One of the most important experiments Barr and Johnson witnessed in Germany was Alexander Dorner’s refurbishment of the Landesmuseum, which would have its corollary when he invited Lazar Lissitzky (first) and Moholy-Nagy (later) to design two cabinets, one for abstract art and the other for kinetic art.

The Kabinet für Abstrakte Kunst, conceived by Lissitzky and open to the public in 1927, was a space in which perception depended on the movement of the visitor. It was one of the first experiments in constructing a space of artistic enjoyment dedicated to reversing the contemplative relationship.

Indeed, Lissitzky was invited because of his Proun space, in which he had been working since 1919 (the first Proun drawing is currently in Portugal, at the Berardo Collection). It was shown to the public in 1923, during the Grosse Berliner Kunstaustellung, and a reconstruction of it can be seen at Eindhoven’s Vanabbe Museum (the director of this Dutch museum made the reconstruction by from a 1923 lithograph, Kestnermappe nº 6).
Both the Proun space – which consists of a three-dimensional rendering of issues first raised by Malevich in 1915 – and the Kabinet are instances of the conversion of the exhibition into an art form, or even of turning the exhibitive space itself into a work of art.

This means that the space in which the exhibition is held stopped being, after Lissitzky (to whom we might add a lineage in 20th-century art that includes Kurt Schwitters, Edward Kienholz, Allan Kaprow, Robert Rauschenberg, Yves Klein, Lucio Fontana, Robert Morris and Barry Le Va, right up to Gregor Schneider), an element in artistic creation to become the transcendental of art.
In other words, the condition of possibility of the work of art’s presence became a phenomenological determination of the exhibitive space, besides being a condition of the ontological viability of the work of art’s public situation. We might also add, in a more radical formulation: in hypermodernity, the exhibitive space has taken the place of the frame, or of the work’s outer edge, allowing for its extension up to the limits of the exhibitive condition, which, we are aware, can extend itself into the broad (widened) field of the territory – as a three-dimensional version of cinema, rather than a further dimension of architecture.  

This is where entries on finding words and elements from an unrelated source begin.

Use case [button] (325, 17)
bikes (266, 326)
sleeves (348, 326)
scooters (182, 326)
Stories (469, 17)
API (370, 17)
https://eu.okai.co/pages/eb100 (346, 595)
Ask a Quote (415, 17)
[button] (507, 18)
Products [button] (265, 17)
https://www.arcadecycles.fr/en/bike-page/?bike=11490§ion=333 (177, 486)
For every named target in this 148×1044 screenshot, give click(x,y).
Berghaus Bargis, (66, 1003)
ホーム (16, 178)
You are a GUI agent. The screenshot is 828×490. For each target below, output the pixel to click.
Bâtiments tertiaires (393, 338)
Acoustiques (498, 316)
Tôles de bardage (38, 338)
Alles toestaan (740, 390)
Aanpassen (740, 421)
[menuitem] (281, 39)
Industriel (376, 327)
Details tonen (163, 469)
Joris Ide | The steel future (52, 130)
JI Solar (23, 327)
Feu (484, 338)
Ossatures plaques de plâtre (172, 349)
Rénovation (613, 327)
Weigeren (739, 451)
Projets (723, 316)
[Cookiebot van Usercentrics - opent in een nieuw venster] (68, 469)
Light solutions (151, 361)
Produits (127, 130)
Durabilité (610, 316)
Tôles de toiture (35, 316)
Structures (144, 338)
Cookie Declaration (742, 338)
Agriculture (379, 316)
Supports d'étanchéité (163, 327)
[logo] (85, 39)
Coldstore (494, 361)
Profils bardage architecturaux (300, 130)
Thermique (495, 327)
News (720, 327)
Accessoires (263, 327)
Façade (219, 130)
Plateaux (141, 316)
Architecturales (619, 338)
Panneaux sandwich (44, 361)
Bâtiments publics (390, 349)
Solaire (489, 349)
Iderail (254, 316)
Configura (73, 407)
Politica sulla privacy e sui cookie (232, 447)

Thus, the decision of returning to a delimited space within the exhibitive space corresponds to a possibility of archaeologically restoring a circumscribed exhibitive condition, as an essay – in the Kirkegaardian sense –, a repetition of a situation that denotes a standard procedure. This particular condition of the Empty Cube project is part of an attempt at rethinking the performative quality of a space, whose existence deeply relies on an ephemerality that heightens its quality of event.   

These two conditions – the cabinet d’amateur-like construction of a space within a space (with all the Perec references it inspires), which causes the project to be separated from contact with the gallery, and the situation’s ephemerality – turn the exhibitive problem into a performative issue.  

In other words: the development of a structure that was thought, conceived and developed so that it could be installed and removed in a (very) short time frame implies an emphasis on the performative quality of the exhibitive space itself, since it is its very performance as an element that transcends the artistic process that comes under scrutiny here. On the other hand, it becomes a machine for generating relations and sharing, in terms of its condition as an event.

It is in this sense that its condition as a micro-event invokes a set of social and collective protocols concerning the fleeting disclosure of the development of a physical space, of its potential as a field of intervention possibilities, but also of re-equating the place under the sign of “as if” (as if the space were real, as if it were permanent, as if it were a re-edition of its historical models, etc.).
That is why the Empty Cube project is one of the most ambitious, clear, synthetic and focused artistic projects in my knowledge: because the temporary fiction of a community of sharing it defines combines the constructive elegance of its exact faktura with the event’s performative ability.